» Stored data
* * * *

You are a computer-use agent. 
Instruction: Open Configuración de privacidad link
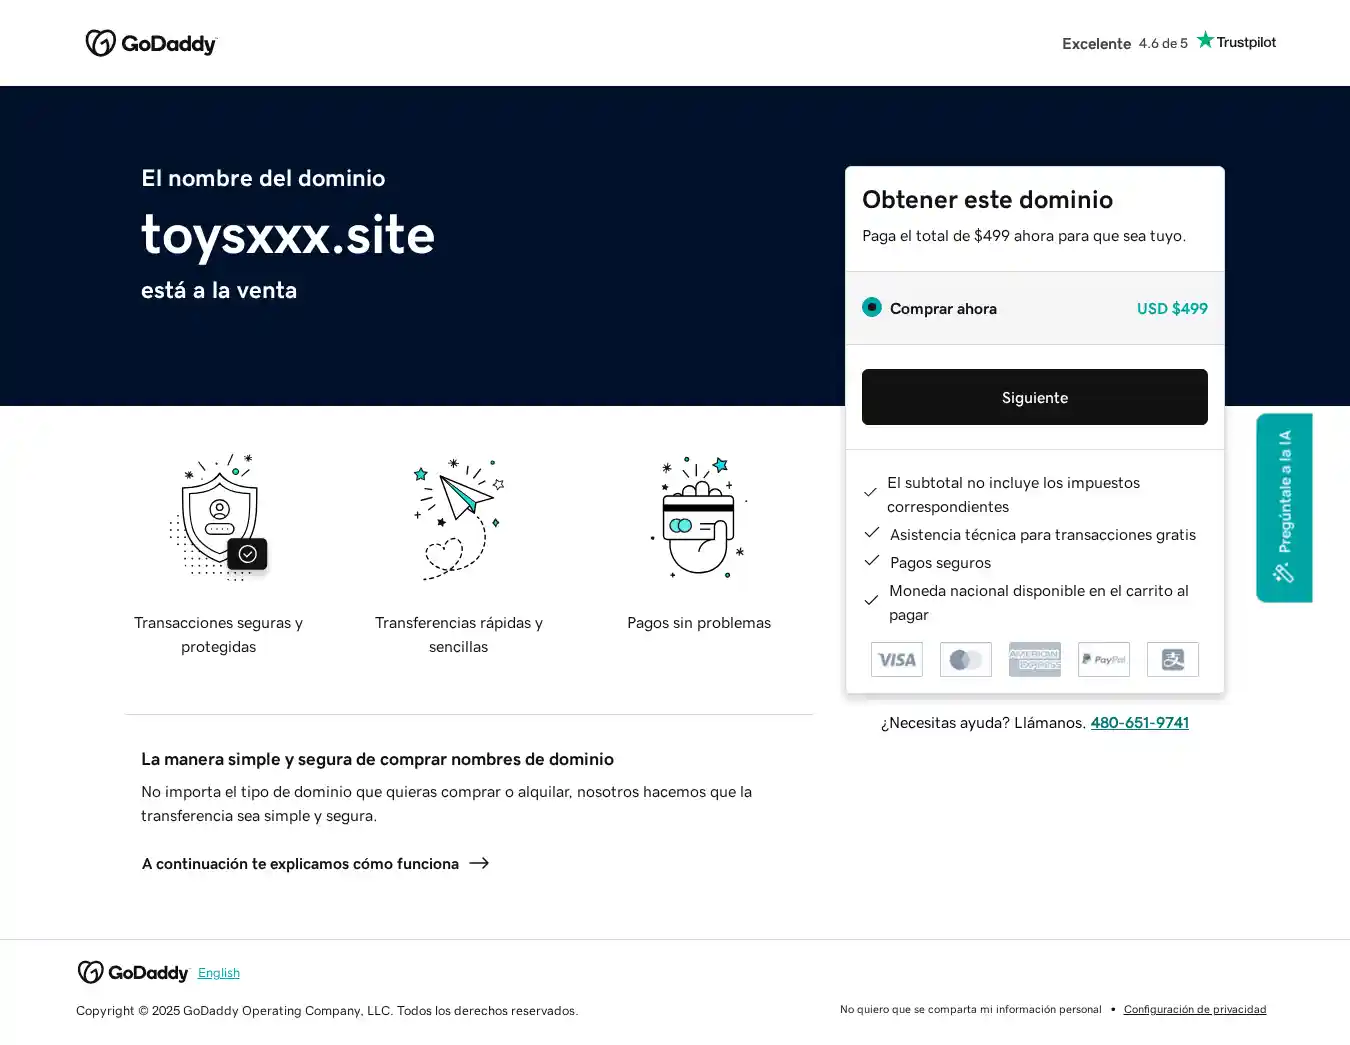pos(1194,1010)
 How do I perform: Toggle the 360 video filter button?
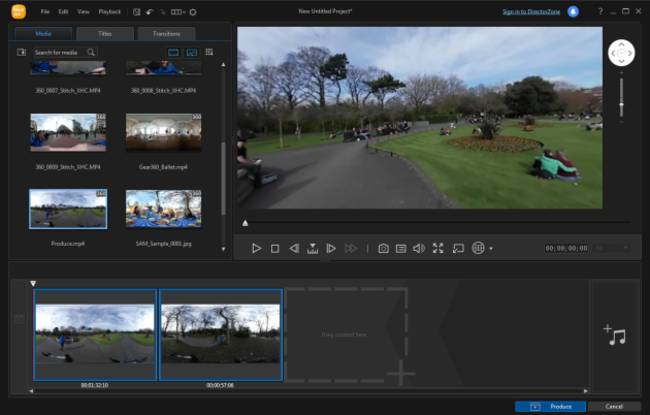pyautogui.click(x=172, y=52)
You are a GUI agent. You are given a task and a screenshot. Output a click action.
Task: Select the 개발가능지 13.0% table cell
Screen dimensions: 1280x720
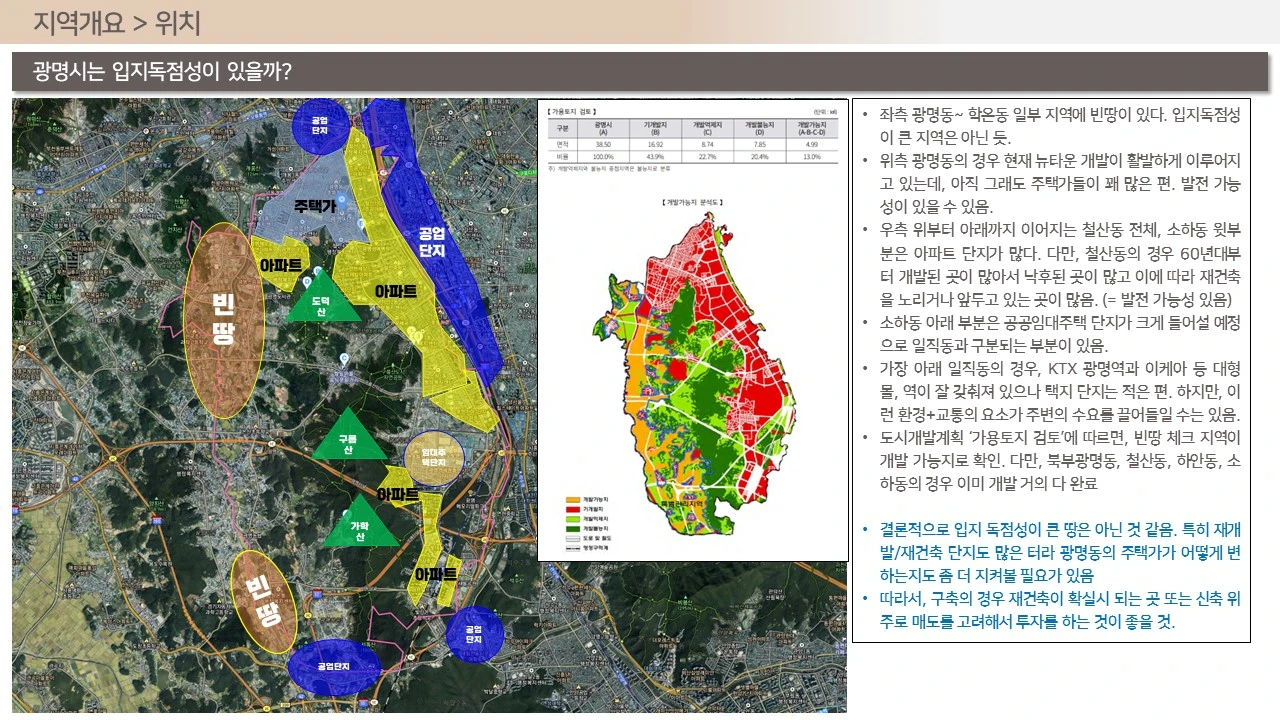[812, 156]
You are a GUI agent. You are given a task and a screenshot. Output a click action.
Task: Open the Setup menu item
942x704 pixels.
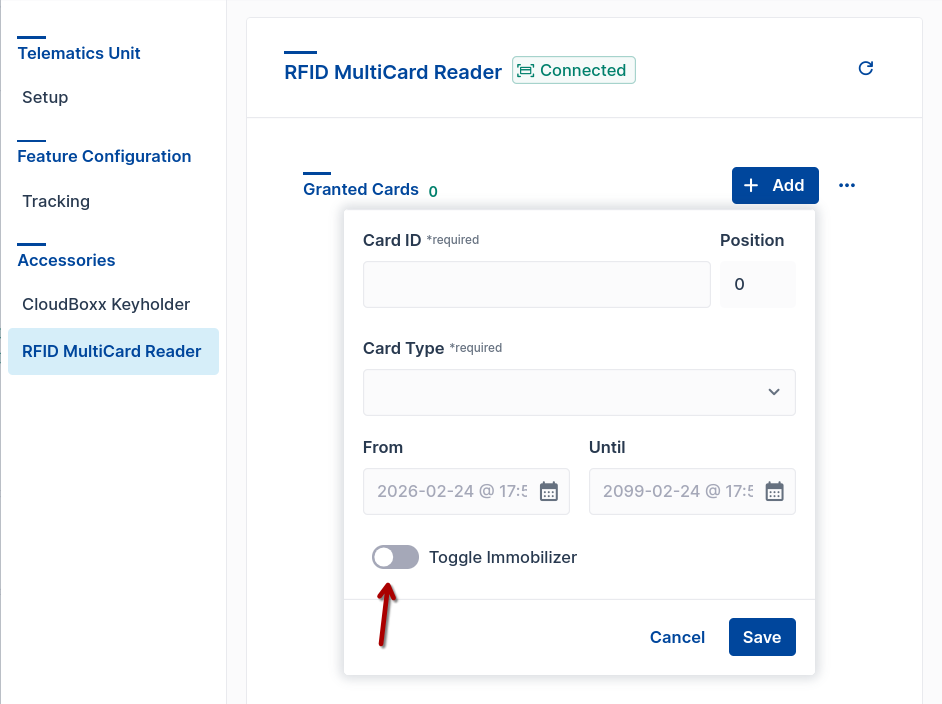point(45,97)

* * * *

» Activity
Output the data exactly as it appears. The pictures do not belong in it.

» Exercise output
You are a computer-use agent. 
Instruction: Open Configuración de privacidad link
pos(1194,1010)
 How do I perform: Toggle the 360 video filter button?
pyautogui.click(x=172, y=52)
You are a GUI agent. You are given a task and a screenshot. Output a click action.
Task: Select the 개발가능지 13.0% table cell
Screen dimensions: 1280x720
[812, 156]
You are a GUI agent. You are given a task and a screenshot. Output a click action.
Task: Open the Setup menu item
942x704 pixels.
point(45,97)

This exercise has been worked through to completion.